We note also that the parties do not dispute the absence of any non-statutory factors relevant to whether Wells knowingly and voluntarily waived his rights. See Griffin v. Kraft Gen. Foods, Inc., 62 F.3d 368, 373-74 (11th Cir.1995); Gormin v. Brown-Forman Corp., 963 F.2d 323, 327 (11th Cir.1992). For example, Wells has not alleged fraud, duress, or coercion. See Griffin, 62 F.3d at 373.

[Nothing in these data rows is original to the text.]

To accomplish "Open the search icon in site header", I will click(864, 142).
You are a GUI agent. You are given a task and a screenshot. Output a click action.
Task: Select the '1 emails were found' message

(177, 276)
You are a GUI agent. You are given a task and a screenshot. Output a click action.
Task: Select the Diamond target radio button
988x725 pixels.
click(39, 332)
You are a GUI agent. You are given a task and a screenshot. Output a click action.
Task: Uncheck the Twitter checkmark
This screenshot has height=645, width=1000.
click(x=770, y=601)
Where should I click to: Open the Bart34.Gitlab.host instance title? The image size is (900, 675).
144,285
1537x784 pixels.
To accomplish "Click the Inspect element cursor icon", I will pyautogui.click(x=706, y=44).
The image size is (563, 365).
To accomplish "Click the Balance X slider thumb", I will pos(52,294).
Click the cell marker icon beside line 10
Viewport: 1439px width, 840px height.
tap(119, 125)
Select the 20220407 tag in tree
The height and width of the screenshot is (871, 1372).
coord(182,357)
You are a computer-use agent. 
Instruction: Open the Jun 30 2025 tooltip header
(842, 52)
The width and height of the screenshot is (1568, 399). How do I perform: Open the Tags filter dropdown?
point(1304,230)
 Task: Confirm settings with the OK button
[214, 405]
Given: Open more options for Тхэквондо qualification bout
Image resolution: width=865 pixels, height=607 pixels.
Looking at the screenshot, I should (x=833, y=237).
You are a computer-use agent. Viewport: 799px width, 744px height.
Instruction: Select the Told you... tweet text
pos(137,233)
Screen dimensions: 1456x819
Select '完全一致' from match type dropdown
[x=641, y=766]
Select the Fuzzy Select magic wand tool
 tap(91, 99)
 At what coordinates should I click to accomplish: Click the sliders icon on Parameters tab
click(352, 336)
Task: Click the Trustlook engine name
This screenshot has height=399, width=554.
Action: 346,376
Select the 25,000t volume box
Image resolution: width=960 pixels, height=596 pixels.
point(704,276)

Finally, we agree with Xpedx that the evidence indicating that Wells knowingly and voluntarily waived his ADEA claims also supports a finding that he knowingly and voluntarily waived his FCRA and Federal Whistleblower claims. See, e.g., Alexander v. Gardner-Denver Co., 415 U.S. 36, 52 n. 15, 94 S.Ct. 1011, 39 L.Ed.2d 147 (1974); Blackwell v. Cole Taylor Bank, 152 F.3d 666, 673 (7th Cir.1998). We therefore decline to address the remainder of Wells’s arguments. The judgment of the district court is

AFFIRMED. 
      
      . Wells later conceded that this claim was invalid.
     
      
      . Because Wells’s ADEA claim failed, the district court also dismissed his FCRA claim, on the grounds that the framework for evaluating ADEA cases also applies to FCRA cases. Reilly v. Duval County Pub. Schs., No:3:04-CV-1320-J-32MMH, 2006 WL 3130918, at *7 n. 12 (M.D.Fla. Oct. 31, 2006). Wells does not appeal this holding and we therefore do not address it.
     
      
      . After conceding in his response to Xpedx’s summary judgment motion that his federal whistleblower claim was invalid, Wells sought leave to amend his response to the motion and complaint to allege a proper whistleblower claim under the ADEA, 29 U.S.C. § 623(d). The court denied Wells leave to amend, citing prejudice to Xpedx as well as the fact that Wells had waited over one month after Xpe-dex filed its summary judgment motion to request the leave, that the deadline for amendments to pleadings had long past, and that the discovery period had ended. The court therefore granted summary judgment to Xpedex on Wells's federal whistleblower claims, and Wells appeals this holding.
     
      
      .We review de novo a district court's grant of summary judgment, applying the same legal standards as the district court. See Whatley v. CNA Ins. Cos., 189 F.3d 1310, 1313 (11th Cir.1999). Summary judgment is appropriate if the evidence before the court shows that there is no genuine issue as to any material fact and that the moving party is entitled to a judgment as a matter of law. Haves v. City of Miami, 52 F.3d 918, 921 (11th Cir.1995) (internal marks and citations omitted). In making this determination, the court must view all evidence and make all reasonable inferences in favor of the party opposing summary judgment. Id.
      
     
      
      . The statutory requirements are:
      (1) the release must be written in a manner calculated to be understood by the employee signing the release, or by the average individual eligible to participate;
      (2) the release must specifically refer to claims arising under the ADEA;
      (3) the release must not purport to encompass claims that may arise after the date of execution;
      (4) the employer must provide consideration for the waiver or release of ADEA claims above and beyond that to which the employee would otherwise already be entitled;
      (5) the employee must be advised in writing to consult with an attorney prior to executing the agreement;
      (6) the employee must be given at least 21 days within which to consider the agreement or 45 days to consider signing if the waiver is offered in connection with an "exit incentive or other employment termination";
      (7) the release must allow the employee to revoke the agreement up to 7 days after signing; and
      (8) if the release is offered in connection with an exit incentive or group termination program, the employer must provide information relating to the job titles and ages of those eligible for the program, and the corresponding information relating to employees in the same job titles who were not eligible or not selected for the program.
      
        Thiessen v. Gen. Elec. Capital Corp., 232 F.Supp.2d 1230, 1234-35 (D.Kan.2002) (citations omitted); see 29 U.S.C. § 626(f)(1)(A)— (H). Wells challenges numbers (1), (5), and (8).
     
      
      . As noted above, the district court declined to exercise supplemental jurisdiction over Wells's Florida Whistleblower claim.